I didn’t know whether I wanted to be held and not let go, or never touched again. Jack told me my mother was on her way, and I tried to remember that she was really an obstacle to any further independence, but it was too much of an effort. The last thing I wanted to be was someone who cried for his Mummy when things went wrong, but for the time being that was what I was.
When Mum turned up to comfort me, saying, ‘What have they done to you, my poor boy?’, she was dragging Audrey with her, redfaced and raging.
The way Mum looked was a bit of a shock. She had taken the scissors to her long hair. Short hair had been fashionable for some time, but it had never been her style. We would all take a while to get used to it, even after she had tidied it up a bit.
Her new look wasn’t an experiment in fashion but a desperate measure. As a toddler Audrey would only go to sleep if she could play with Mum’s hair. She would select a single dangling strand and wrap it round her fingers, holding it close to her face. She would tickle her nose with it, breathing in and out very quickly, releasing and capturing some essence which guaranteed sleep. As Audrey grew and she fitted less neatly on Mum’s lap, these demands came to seem less charming.
Eventually Mum started to put her hair up with hairpins, reversing Rapunzel’s strategy by winching the magic ladder up out of reach of the suitor below. Audrey only became more frantic to reach the enchanted strands. She retaliated by stealing and hiding any hairpins she could find, so that Mum would be forced to let down her hair. Audrey would bury the pins in the garden.
Audrey may have loved Mum’s hair, but she wasn’t quite so fond of Mum herself, particularly when Mum withdrew the most important part of herself. Audrey would rage and grieve. Now Mum had been driven to the extreme step of cutting off her hair just to free herself from the fingers that reached for it with maddening possessiveness whenever Audrey was drowsy. And Audrey wasn’t happy about the change.

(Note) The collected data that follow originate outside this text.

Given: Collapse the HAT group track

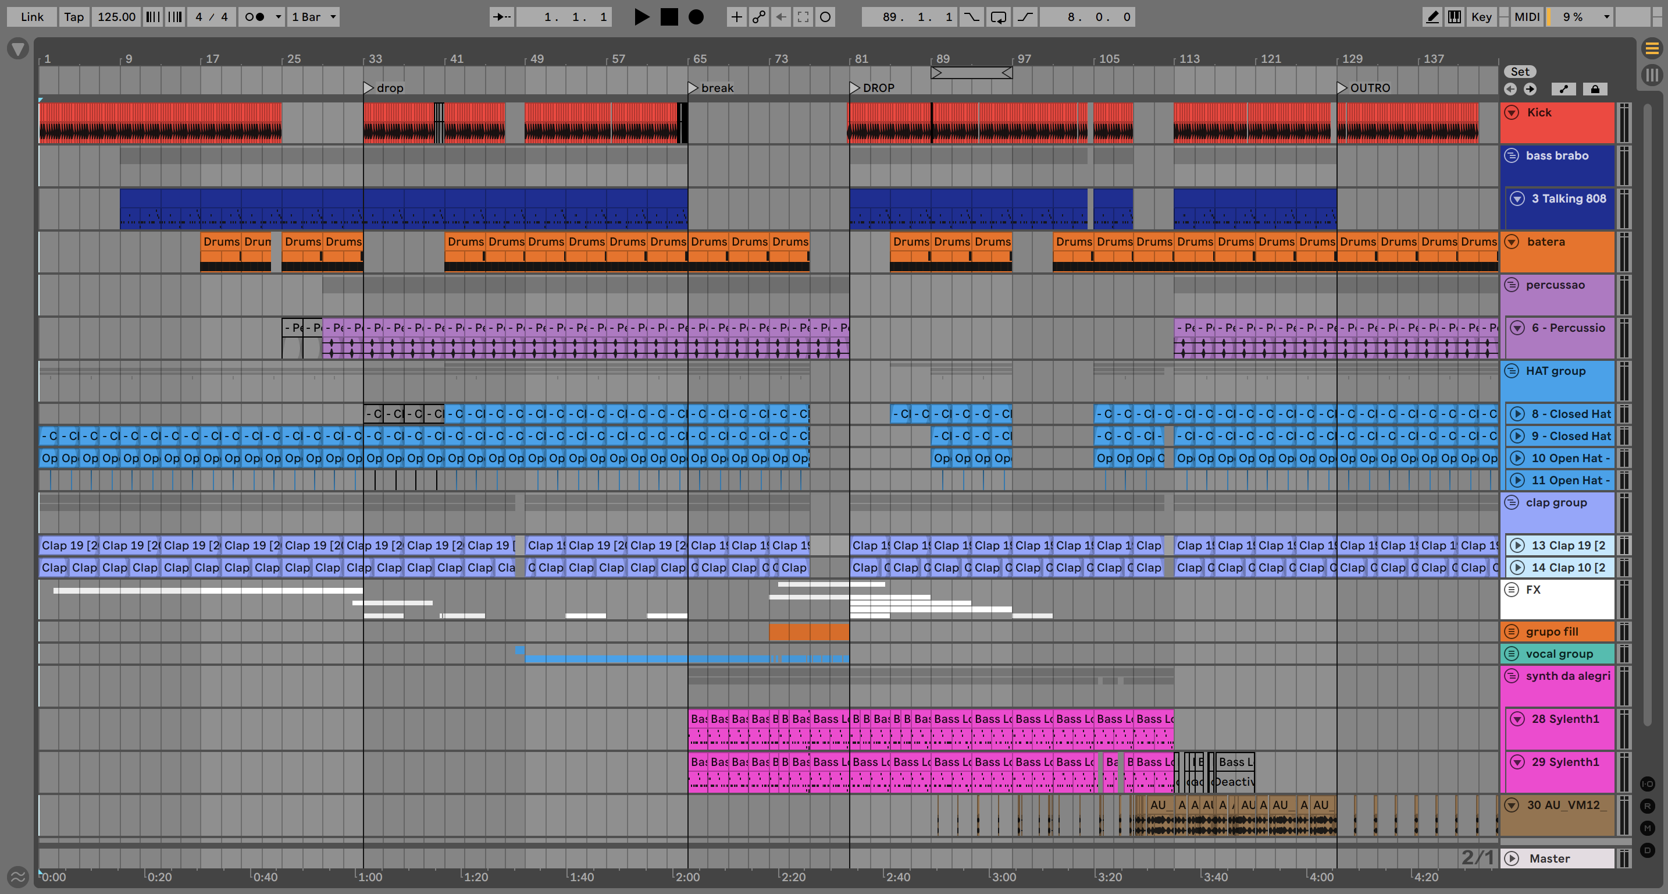Looking at the screenshot, I should 1511,371.
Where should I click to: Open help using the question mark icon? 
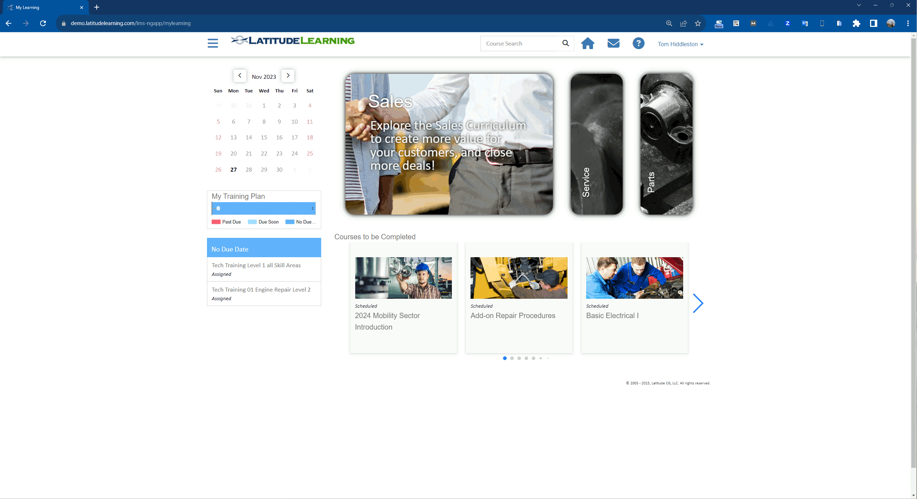coord(638,43)
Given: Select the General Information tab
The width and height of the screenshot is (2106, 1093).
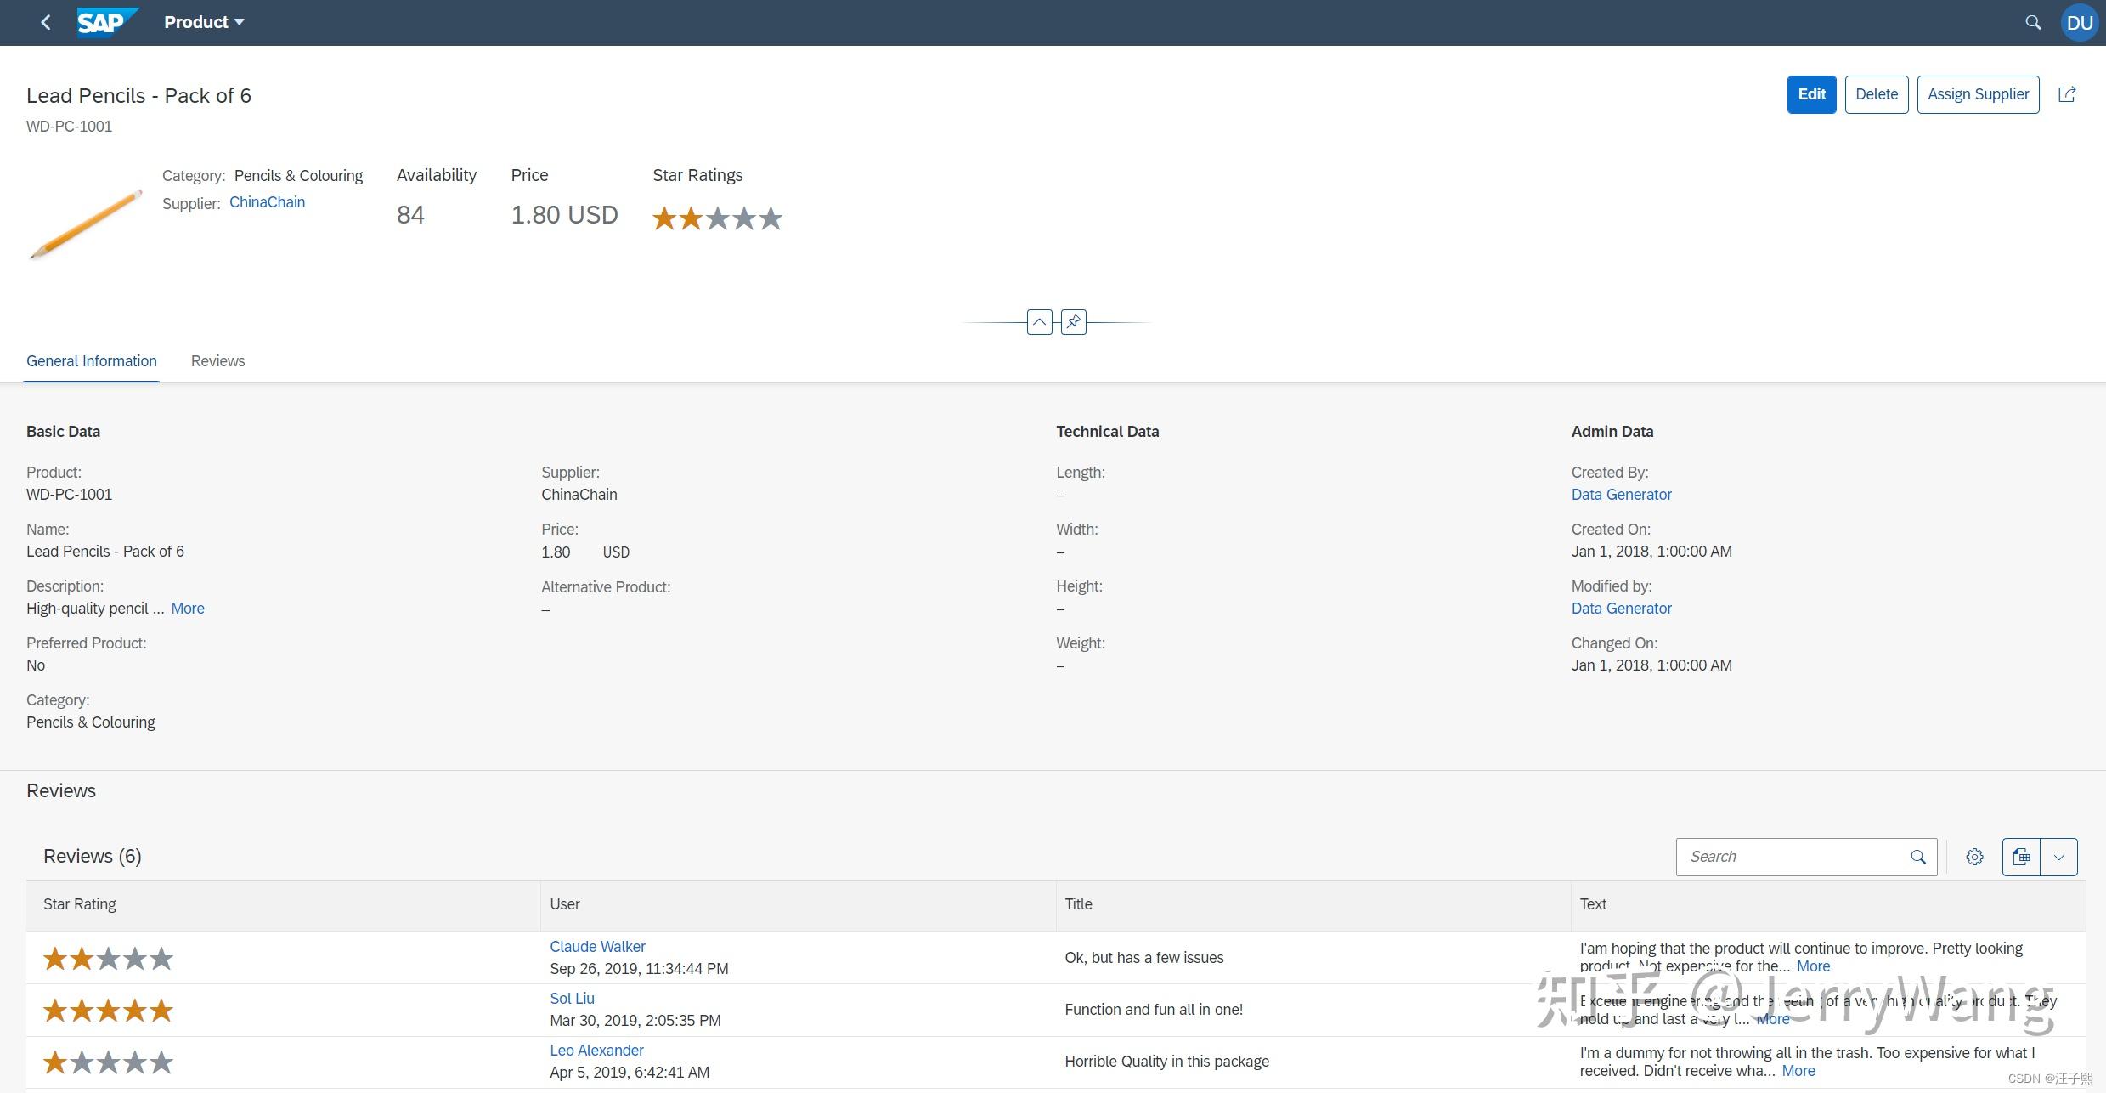Looking at the screenshot, I should pyautogui.click(x=91, y=360).
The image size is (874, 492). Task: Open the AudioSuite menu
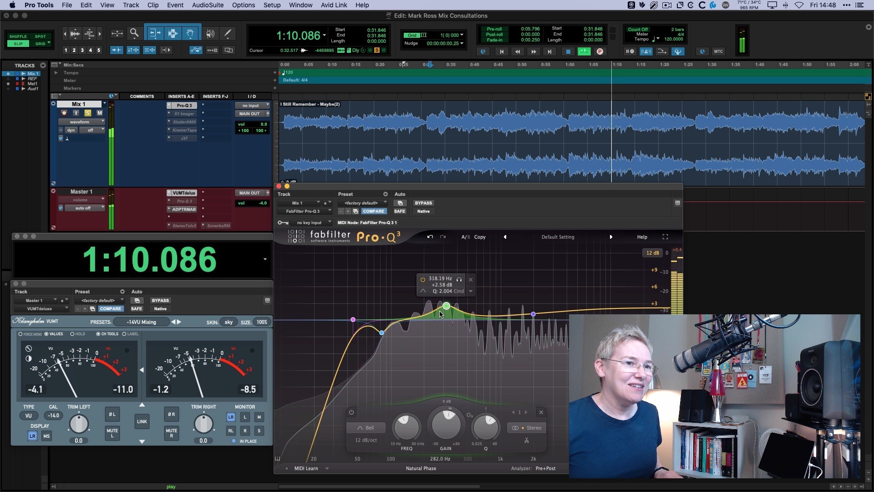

The nurse approached Audrey with a bargainer’s smile and said, ‘Wouldn’t you like a lollipop instead of that silly thumb?’
To judge by the muffled timbre of her voice, Audrey pushed the thumb even deeper in as she gave her answer: ‘No.’
The nurse persisted, with wheedling of a different character. ‘A shame for such a pretty girl still to be sucking her thumb.’ If I had been able to groan on anyone’s account but my own at this point, I might have done it. Audrey was not an easy child to chivvy. She didn’t take it well. The comment which the nurse had just passed made it significantly more likely that Audrey would tuck her bouquet under her arm on her wedding day, the better to jam her thumb into her mouth below the veil.
In the short term her response was also characteristic. ‘You don’t know what’s in my garden,’ she said, with vicious emphasis. ‘You don’t even know I’ve got a swing!’ At an early stage — perhaps in the womb, where so much is learned — Audrey had developed the knack of winning arguments without going to the trouble of joining in.
I tried not to sob when Mum sat down by the bed in my side ward, partly to preserve some last shred of dignity (some imaginary last shred) and partly out of self-preservation. Sobbing constricted my throat. It aggravated the pain to which it offered the relief of expression.
Dolorific calculus
There’s no gold standard for pain, no agreed yardstick. To be truthful, any yardstick would have to experience the pain directly, to flinch and writhe in the very throes of measurement.